I have attached a patch which uses i_lock to close this race
AFAIKS. Lightly tested only. I can't experimentally verify
that it closes the race because I have not been able to reproduce
it without changing the code.
Comments? Too ugly? Have I've missed something?
[-- Attachment #2: truncate-vs-add_to_page_cache.patch --]
[-- Type: text/x-patch, Size: 4258 bytes --]
linux-2.6-npiggin/mm/filemap.c | 39 +++++++++++++++++++++++++++------------
linux-2.6-npiggin/mm/memory.c | 9 +++++++++
linux-2.6-npiggin/mm/nommu.c | 8 ++++++++
mm/readahead.c | 0
4 files changed, 44 insertions(+), 12 deletions(-)
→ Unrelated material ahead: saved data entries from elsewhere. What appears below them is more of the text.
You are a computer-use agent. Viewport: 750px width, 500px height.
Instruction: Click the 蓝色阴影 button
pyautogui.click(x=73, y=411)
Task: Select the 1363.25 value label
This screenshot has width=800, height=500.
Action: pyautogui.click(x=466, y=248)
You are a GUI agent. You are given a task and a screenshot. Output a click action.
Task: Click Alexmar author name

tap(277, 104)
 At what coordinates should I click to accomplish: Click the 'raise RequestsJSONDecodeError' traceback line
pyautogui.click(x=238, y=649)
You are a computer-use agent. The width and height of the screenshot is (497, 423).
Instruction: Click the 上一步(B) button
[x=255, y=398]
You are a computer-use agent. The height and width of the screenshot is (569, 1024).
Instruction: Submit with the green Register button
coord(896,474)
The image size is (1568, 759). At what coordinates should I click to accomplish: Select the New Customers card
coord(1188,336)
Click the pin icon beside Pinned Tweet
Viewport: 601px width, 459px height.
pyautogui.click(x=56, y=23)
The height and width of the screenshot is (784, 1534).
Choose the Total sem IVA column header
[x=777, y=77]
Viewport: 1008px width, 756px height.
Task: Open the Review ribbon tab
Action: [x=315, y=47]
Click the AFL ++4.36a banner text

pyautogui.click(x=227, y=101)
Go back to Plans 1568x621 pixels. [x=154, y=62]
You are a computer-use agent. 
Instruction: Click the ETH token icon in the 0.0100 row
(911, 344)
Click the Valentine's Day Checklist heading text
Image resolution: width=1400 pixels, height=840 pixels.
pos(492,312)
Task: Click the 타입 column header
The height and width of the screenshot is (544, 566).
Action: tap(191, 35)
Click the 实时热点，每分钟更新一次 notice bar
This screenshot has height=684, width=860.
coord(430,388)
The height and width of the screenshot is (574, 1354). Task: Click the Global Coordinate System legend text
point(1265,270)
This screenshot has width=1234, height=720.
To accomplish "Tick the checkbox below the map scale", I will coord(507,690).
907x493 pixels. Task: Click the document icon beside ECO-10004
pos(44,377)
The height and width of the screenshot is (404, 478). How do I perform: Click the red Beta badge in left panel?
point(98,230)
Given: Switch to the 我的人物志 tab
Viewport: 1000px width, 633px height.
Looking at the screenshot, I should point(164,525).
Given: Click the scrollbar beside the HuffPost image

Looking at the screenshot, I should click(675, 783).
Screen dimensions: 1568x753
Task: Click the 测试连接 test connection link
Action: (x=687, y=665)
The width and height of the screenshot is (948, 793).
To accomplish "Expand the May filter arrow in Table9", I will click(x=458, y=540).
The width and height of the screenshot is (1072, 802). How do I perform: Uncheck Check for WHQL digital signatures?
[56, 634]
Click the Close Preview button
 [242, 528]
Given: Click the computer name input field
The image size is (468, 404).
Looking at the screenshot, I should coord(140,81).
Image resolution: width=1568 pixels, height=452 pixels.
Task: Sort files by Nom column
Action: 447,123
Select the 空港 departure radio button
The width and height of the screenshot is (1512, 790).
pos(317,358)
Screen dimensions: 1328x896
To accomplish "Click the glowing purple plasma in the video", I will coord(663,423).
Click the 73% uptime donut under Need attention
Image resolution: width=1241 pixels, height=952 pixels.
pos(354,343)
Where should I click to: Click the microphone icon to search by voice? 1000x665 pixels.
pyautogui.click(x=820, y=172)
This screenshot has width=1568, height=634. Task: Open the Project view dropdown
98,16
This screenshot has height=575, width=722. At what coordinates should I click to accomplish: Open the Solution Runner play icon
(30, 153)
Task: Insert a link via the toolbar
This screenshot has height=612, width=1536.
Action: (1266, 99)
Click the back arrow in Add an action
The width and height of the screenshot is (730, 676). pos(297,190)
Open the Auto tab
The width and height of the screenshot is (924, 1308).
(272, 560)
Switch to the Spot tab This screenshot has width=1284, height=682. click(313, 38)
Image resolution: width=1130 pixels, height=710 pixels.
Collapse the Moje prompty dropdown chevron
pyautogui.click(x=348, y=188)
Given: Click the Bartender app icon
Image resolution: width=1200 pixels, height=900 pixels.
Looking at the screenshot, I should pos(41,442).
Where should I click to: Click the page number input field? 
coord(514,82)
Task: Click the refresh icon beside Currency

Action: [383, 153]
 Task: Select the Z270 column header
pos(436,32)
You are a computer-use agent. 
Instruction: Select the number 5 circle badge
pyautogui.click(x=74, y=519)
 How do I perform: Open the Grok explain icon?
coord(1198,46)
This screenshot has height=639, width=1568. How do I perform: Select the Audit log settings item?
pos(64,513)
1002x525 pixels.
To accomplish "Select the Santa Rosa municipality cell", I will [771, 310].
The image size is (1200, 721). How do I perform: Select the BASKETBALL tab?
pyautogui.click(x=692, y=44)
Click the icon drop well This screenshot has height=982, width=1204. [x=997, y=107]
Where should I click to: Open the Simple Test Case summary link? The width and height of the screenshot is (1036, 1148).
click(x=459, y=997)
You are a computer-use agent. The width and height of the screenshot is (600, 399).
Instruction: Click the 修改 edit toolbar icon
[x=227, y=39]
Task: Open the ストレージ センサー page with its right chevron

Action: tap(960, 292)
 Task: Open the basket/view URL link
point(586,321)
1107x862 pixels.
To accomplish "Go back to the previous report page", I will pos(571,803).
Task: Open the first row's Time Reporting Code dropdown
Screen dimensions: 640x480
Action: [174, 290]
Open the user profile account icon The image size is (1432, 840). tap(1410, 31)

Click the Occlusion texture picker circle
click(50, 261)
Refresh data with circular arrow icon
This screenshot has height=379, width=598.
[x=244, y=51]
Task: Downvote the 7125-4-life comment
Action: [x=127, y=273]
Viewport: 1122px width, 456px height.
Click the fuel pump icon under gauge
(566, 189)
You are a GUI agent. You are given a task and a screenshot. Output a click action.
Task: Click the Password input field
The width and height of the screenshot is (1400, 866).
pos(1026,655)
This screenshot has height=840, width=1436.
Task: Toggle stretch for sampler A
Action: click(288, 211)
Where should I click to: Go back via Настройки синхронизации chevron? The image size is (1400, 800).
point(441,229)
diff -puN mm/filemap.c~truncate-vs-add_to_page_cache mm/filemap.c
--- linux-2.6/mm/filemap.c~truncate-vs-add_to_page_cache 2004-05-14 11:16:03.000000000 +1000
+++ linux-2.6-npiggin/mm/filemap.c 2004-05-14 11:55:46.000000000 +1000
@@ -78,6 +78,9 @@
* ->i_sem
* ->i_alloc_sem (various)
*
+ * ->i_lock (do_generic_mapping_read)
+ * ->mapping->tree_lock (add_to_page_cache)
+ *
* ->inode_lock
* ->sb_lock (fs/fs-writeback.c)
* ->mapping->tree_lock (__sync_single_inode)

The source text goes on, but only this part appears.